We will deduct the Articles of Food and the Miscellaneous as not liable to attack—total, £37,400,000—though, even now, some of the protective countries impose import duties on corn.

A large portion of the Raw Materials—consisting as they do of coal, copper, cotton, hemp, silk, wool, tallow, wood, &c.—is open to attack, and would certainly be attacked by the foreigner determined to maintain his protective duties at any cost; while the taxes already levied in protective countries on our Manufactures and Semi-manufactures would be immediately increased.
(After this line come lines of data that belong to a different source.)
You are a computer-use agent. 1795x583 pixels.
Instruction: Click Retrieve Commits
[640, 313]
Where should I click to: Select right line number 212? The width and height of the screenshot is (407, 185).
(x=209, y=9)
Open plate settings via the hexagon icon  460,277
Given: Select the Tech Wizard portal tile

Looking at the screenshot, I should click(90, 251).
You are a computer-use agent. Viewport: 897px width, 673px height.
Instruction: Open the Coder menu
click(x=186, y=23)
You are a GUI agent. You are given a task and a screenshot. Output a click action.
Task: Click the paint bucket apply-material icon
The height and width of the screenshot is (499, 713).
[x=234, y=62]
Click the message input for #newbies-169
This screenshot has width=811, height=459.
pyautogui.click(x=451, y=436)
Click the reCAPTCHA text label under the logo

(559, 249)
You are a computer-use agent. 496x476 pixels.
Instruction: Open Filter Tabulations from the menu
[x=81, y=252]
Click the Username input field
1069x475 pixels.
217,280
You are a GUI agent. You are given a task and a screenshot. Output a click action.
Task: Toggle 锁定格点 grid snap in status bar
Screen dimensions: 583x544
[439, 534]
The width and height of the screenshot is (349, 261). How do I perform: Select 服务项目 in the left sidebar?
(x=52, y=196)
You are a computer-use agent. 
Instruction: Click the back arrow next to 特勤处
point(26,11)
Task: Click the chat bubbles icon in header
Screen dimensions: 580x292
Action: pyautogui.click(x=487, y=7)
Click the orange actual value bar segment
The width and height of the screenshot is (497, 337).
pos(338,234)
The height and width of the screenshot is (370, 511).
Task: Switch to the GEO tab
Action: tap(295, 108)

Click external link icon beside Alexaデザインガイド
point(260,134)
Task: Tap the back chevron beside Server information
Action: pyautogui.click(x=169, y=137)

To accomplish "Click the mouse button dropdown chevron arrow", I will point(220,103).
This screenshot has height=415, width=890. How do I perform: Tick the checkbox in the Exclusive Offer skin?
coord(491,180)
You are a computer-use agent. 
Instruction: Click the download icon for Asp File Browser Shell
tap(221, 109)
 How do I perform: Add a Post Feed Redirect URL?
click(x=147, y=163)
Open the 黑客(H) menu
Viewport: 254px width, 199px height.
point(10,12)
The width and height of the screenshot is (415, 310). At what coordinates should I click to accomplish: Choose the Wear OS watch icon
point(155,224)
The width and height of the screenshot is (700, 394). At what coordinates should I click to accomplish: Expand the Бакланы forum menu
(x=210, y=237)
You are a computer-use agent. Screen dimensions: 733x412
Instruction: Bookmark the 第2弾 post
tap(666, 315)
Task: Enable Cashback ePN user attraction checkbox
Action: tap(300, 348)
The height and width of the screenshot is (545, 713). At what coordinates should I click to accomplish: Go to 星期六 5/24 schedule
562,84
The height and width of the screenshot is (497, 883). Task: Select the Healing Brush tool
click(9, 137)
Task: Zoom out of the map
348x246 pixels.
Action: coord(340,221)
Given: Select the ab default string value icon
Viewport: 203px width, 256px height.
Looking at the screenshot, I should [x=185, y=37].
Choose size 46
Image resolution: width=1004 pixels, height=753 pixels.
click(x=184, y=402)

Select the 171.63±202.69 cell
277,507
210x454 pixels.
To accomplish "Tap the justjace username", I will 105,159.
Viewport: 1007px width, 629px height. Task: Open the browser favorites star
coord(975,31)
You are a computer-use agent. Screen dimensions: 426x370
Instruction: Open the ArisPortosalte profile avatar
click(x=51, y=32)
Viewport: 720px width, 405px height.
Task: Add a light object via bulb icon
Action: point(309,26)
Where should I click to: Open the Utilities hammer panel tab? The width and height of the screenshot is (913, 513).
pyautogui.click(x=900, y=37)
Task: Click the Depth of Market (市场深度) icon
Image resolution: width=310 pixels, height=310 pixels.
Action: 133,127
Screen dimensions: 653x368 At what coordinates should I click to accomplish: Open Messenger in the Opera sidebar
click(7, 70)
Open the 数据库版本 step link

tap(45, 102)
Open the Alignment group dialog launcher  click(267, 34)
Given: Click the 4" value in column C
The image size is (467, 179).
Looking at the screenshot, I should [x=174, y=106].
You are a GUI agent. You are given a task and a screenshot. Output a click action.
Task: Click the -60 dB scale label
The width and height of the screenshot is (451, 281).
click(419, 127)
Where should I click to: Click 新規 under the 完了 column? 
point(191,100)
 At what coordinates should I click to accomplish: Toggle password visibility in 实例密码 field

That, by so doing, those countries would seriously injure their own prosperity can be no consolation to us who depend to so great an extent on foreign custom.

We may safely assert, therefore, that our exports are vulnerable to the extent of £240,000,000, while, as already shown, the vulnerability of the foreign imports is measured by £30,000,000—the power of foreign retaliation being thus eight times as great as our power of attack

Of course we do not send all our exports to protective countries, nor do we receive all our imports from them; much comes and goes between us and the neutral, non-protective, markets of the world. But, practically, the more protective the country, the less are our powers of attack; from the most protective countries we receive the smallest amount of manufactured goods—for the very good reason, that, in consequence of their Protective duties, they cannot produce so cheaply as we can, and cannot therefore compete with us.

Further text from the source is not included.